Pixel coordinate grounding data:
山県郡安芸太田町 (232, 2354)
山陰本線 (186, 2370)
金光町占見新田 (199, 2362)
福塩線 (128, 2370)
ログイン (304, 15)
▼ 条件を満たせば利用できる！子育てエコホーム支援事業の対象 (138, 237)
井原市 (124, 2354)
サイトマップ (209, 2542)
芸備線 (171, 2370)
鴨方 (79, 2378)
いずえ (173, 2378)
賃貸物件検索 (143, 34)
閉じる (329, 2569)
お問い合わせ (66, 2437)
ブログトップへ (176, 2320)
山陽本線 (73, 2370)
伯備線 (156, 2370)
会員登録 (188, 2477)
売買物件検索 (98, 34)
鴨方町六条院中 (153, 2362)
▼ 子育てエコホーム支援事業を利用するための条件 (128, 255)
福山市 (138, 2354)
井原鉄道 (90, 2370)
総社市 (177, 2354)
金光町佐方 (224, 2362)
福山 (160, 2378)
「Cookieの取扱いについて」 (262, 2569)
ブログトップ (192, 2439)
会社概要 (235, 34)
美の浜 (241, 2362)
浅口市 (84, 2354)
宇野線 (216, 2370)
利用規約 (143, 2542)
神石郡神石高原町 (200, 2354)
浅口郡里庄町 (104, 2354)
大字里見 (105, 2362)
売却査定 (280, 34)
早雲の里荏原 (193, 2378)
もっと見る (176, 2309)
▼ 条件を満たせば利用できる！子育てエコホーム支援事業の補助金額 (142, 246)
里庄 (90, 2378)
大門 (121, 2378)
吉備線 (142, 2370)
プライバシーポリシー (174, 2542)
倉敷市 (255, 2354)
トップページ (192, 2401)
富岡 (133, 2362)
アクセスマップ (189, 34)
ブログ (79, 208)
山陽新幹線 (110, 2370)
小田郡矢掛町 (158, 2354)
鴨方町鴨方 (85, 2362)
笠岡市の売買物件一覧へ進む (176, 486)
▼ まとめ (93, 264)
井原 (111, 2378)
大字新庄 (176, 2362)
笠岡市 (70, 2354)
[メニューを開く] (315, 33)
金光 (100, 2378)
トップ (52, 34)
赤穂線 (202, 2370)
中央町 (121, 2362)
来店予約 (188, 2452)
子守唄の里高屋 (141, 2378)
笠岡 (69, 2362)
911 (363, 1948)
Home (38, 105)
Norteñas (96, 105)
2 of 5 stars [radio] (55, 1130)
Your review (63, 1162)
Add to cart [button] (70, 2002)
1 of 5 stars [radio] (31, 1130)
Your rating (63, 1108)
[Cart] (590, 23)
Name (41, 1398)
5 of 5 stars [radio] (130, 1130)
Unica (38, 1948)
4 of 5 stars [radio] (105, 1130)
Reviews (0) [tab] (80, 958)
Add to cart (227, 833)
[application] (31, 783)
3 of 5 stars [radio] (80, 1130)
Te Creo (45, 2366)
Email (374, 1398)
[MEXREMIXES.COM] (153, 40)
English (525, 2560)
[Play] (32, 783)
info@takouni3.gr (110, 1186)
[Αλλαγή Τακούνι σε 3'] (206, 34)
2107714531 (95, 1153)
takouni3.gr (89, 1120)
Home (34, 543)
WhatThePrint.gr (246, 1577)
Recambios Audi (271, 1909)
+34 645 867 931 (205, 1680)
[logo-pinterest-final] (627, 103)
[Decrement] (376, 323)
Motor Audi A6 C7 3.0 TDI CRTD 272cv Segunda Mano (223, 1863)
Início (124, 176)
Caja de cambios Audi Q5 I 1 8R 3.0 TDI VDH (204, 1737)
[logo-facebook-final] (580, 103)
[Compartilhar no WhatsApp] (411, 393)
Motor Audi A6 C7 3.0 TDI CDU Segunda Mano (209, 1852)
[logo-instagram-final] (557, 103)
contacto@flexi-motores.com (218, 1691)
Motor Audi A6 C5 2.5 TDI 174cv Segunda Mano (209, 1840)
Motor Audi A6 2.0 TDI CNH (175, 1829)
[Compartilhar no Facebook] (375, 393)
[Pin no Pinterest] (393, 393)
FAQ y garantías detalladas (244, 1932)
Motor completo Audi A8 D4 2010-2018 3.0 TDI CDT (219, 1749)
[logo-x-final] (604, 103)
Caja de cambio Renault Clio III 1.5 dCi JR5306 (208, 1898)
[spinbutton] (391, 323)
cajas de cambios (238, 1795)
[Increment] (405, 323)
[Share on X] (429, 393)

- **What the task asks**
Copy every line of the records, leaving nothing out.

- **Output below**
山県郡安芸太田町 (232, 2354)
山陰本線 (186, 2370)
金光町占見新田 (199, 2362)
福塩線 (128, 2370)
ログイン (304, 15)
▼ 条件を満たせば利用できる！子育てエコホーム支援事業の対象 (138, 237)
井原市 (124, 2354)
サイトマップ (209, 2542)
芸備線 (171, 2370)
鴨方 (79, 2378)
いずえ (173, 2378)
賃貸物件検索 (143, 34)
閉じる (329, 2569)
お問い合わせ (66, 2437)
ブログトップへ (176, 2320)
山陽本線 (73, 2370)
伯備線 (156, 2370)
会員登録 (188, 2477)
売買物件検索 (98, 34)
鴨方町六条院中 (153, 2362)
▼ 子育てエコホーム支援事業を利用するための条件 (128, 255)
福山市 (138, 2354)
井原鉄道 (90, 2370)
総社市 (177, 2354)
金光町佐方 (224, 2362)
福山 (160, 2378)
「Cookieの取扱いについて」 (262, 2569)
ブログトップ (192, 2439)
会社概要 (235, 34)
美の浜 (241, 2362)
浅口市 (84, 2354)
宇野線 (216, 2370)
利用規約 (143, 2542)
神石郡神石高原町 (200, 2354)
浅口郡里庄町 (104, 2354)
大字里見 (105, 2362)
売却査定 (280, 34)
早雲の里荏原 (193, 2378)
もっと見る (176, 2309)
▼ 条件を満たせば利用できる！子育てエコホーム支援事業の補助金額 (142, 246)
里庄 (90, 2378)
大門 (121, 2378)
吉備線 (142, 2370)
プライバシーポリシー (174, 2542)
倉敷市 (255, 2354)
トップページ (192, 2401)
富岡 (133, 2362)
アクセスマップ (189, 34)
ブログ (79, 208)
山陽新幹線 (110, 2370)
小田郡矢掛町 (158, 2354)
鴨方町鴨方 (85, 2362)
笠岡市の売買物件一覧へ進む (176, 486)
▼ まとめ (93, 264)
井原 (111, 2378)
大字新庄 (176, 2362)
笠岡市 (70, 2354)
[メニューを開く] (315, 33)
金光 (100, 2378)
トップ (52, 34)
赤穂線 (202, 2370)
中央町 (121, 2362)
来店予約 (188, 2452)
子守唄の里高屋 (141, 2378)
笠岡 (69, 2362)
911 (363, 1948)
Home (38, 105)
Norteñas (96, 105)
2 of 5 stars [radio] (55, 1130)
Your review (63, 1162)
Add to cart [button] (70, 2002)
1 of 5 stars [radio] (31, 1130)
Your rating (63, 1108)
[Cart] (590, 23)
Name (41, 1398)
5 of 5 stars [radio] (130, 1130)
Unica (38, 1948)
4 of 5 stars [radio] (105, 1130)
Reviews (0) [tab] (80, 958)
Add to cart (227, 833)
[application] (31, 783)
3 of 5 stars [radio] (80, 1130)
Te Creo (45, 2366)
Email (374, 1398)
[MEXREMIXES.COM] (153, 40)
English (525, 2560)
[Play] (32, 783)
info@takouni3.gr (110, 1186)
[Αλλαγή Τακούνι σε 3'] (206, 34)
2107714531 (95, 1153)
takouni3.gr (89, 1120)
Home (34, 543)
WhatThePrint.gr (246, 1577)
Recambios Audi (271, 1909)
+34 645 867 931 (205, 1680)
[logo-pinterest-final] (627, 103)
[Decrement] (376, 323)
Motor Audi A6 C7 3.0 TDI CRTD 272cv Segunda Mano (223, 1863)
Início (124, 176)
Caja de cambios Audi Q5 I 1 8R 3.0 TDI VDH (204, 1737)
[logo-facebook-final] (580, 103)
[Compartilhar no WhatsApp] (411, 393)
Motor Audi A6 C7 3.0 TDI CDU Segunda Mano (209, 1852)
[logo-instagram-final] (557, 103)
contacto@flexi-motores.com (218, 1691)
Motor Audi A6 C5 2.5 TDI 174cv Segunda Mano (209, 1840)
Motor Audi A6 2.0 TDI CNH (175, 1829)
[Compartilhar no Facebook] (375, 393)
[Pin no Pinterest] (393, 393)
FAQ y garantías detalladas (244, 1932)
Motor completo Audi A8 D4 2010-2018 3.0 TDI CDT (219, 1749)
[logo-x-final] (604, 103)
Caja de cambio Renault Clio III 1.5 dCi JR5306 (208, 1898)
[spinbutton] (391, 323)
cajas de cambios (238, 1795)
[Increment] (405, 323)
[Share on X] (429, 393)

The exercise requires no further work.